== TEKS BACAAN

Bambu Hitam Pelengkap Ritual


Kesenian Calung Renteng



SEJATINYA calung merupakan alat musik purwarupa dari angklung. Walau sama-sama terbuat dari bambu, namun berbeda dari segi bentuk serta cara memainkannya. Jika angklung dimainkan dengan cara dibenturkan, calung dimainkan dengan cara dipukul.
Calung sendiri memiliki berbagai varian selain calung jinjing juga kita bisa mengenal calung renteng.
Berbeda dengan calung pada umumnya, calung renteng tidak memiliki dudukan melainkan bilah-bilah bambu yang dihubungkan dan digantung menjulur ke bawah, dimulai dari tangga nada rendah hingga tinggi. Untuk memainkannya, calung renteng digantungkan pada rumah calung. Sementara, pemain calung duduk bersila sambil menabuh bilah-bilah bambu.
Biasanya alat musik ini di tabuh di saung (dangau) sawah oleh orang yang menunggu padi yang sedang menguning (menjelang masa panen). Di selasela menghalau burung yang mengganggu padi tersebut. Penunggu sawah itu, memainkan lagu-lagu tertentu untuk menghilangkan kebosanan. Lagu-lagu yang biasa di nyanyikan yaitu Rara Muncang, Buncis, Cimplung, Berenuk Mundur, serta lagu-lagu sunda lainnya.

====
== DATA TERKUMPUL

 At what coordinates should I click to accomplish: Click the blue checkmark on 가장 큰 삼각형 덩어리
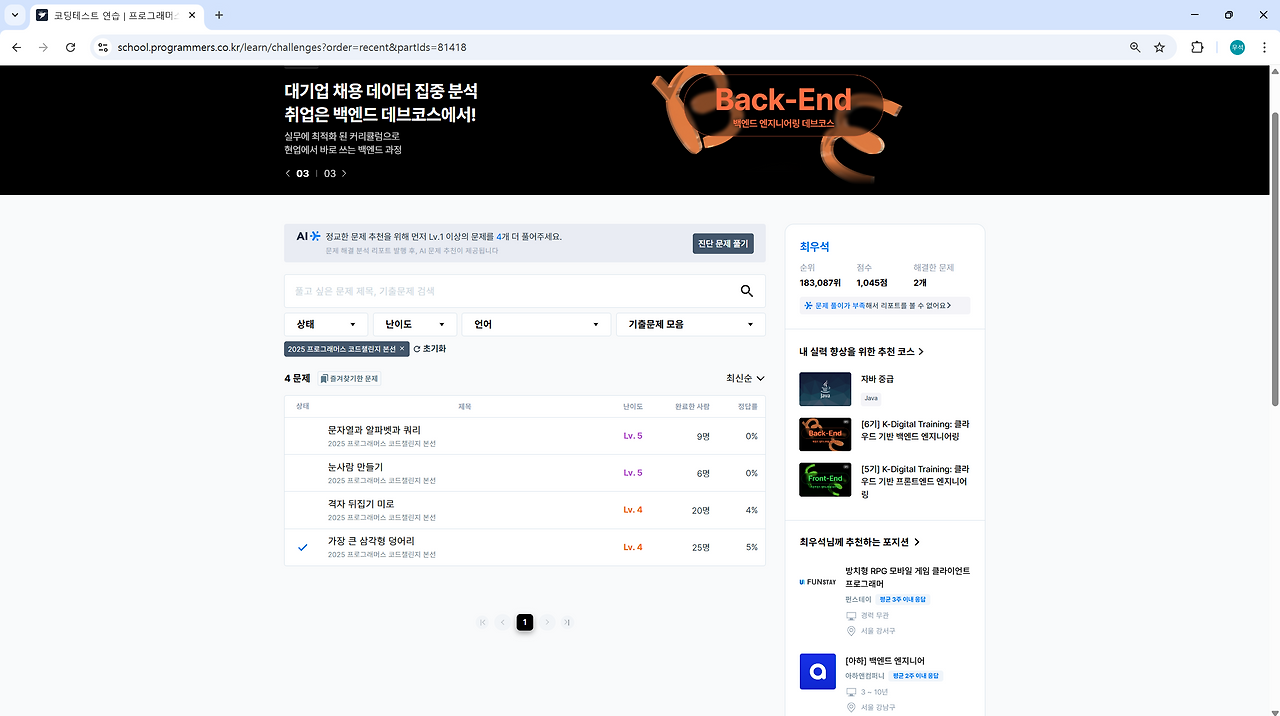point(303,547)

====

> **SOAL**
**1.** Kutiplah bagian teks tentang calung renteng antara "Kesenian Calung Renteng" dan "menabuh bilah-bilah bambu.", termasuk kedua bagian itu.
**2.** Tuliskan kelanjutan teks tentang calung renteng setelah kalimat terakhirnya.

> **JAWABAN**
**1.**
Kesenian Calung Renteng



SEJATINYA calung merupakan alat musik purwarupa dari angklung. Walau sama-sama terbuat dari bambu, namun berbeda dari segi bentuk serta cara memainkannya. Jika angklung dimainkan dengan cara dibenturkan, calung dimainkan dengan cara dipukul.
Calung sendiri memiliki berbagai varian selain calung jinjing juga kita bisa mengenal calung renteng.
Berbeda dengan calung pada umumnya, calung renteng tidak memiliki dudukan melainkan bilah-bilah bambu yang dihubungkan dan digantung menjulur ke bawah, dimulai dari tangga nada rendah hingga tinggi. Untuk memainkannya, calung renteng digantungkan pada rumah calung. Sementara, pemain calung duduk bersila sambil menabuh bilah-bilah bambu.

**2.**
Dalam perkembangannya, Calung Renteng juga menjadi kelengkapan musik pada perhelatan pesta Seren Taun atau Pesta Panen Padi Tahunan, sebelum para petani pemanen hasil sawahnya berangkat menuju lumbung padi. Sambil menghibur diri mereka selama perjalanan, ditemani permainan music calung renteng.
“Permainan kesenian itu, banyak dikembangkan atau dimainkan oleh kalangan petani dan daerah-daerah yang lumbung padi,” kata Rohendi, salah seorang Seniman asal Pandeglang, yang juga pengasuh dan pendiri lembaga seni Ciwasiat, Kabupaten Pandeglang.
Diakuinya, kesenian rampak bedug yang selama ini digelutinya, tak jarang juga dipadukan dengan alat music Calung. Calung sendiri, kata Rohendi, merupakan alat musik bambu yang dipukul, disebut renteng karena, calung-calung itu dijejerkan (direnteng) beberapa lapisan, kemudian dipukul sehingga menghasilkan musik indah.
Menurutnya, kesenian tersebut di kembangkan juga di kalangan masyarakat Baduy, Kanekes–Kabupaten Lebak. Masyarakat setempat memainkan Calung Renteng dengan di tabuh pada waktu luang, secara santai di teras atau di depan rumah mereka.
“Kalau yang sederhana, biasanya sepasang ujung tali Calung Renteng diikatkan pada tiang rumah di depan, sedang sepasang tali ujung lain di ikatkan ke pinggang si Penabuh. Calung di bawa dengan jalan digulung, lalu tali ujungnya di jinjing atau di solendang ke bahu, jadi tidak dalam keadaan merentang sehingga tidak repot ketika membawanya,” tambahnya.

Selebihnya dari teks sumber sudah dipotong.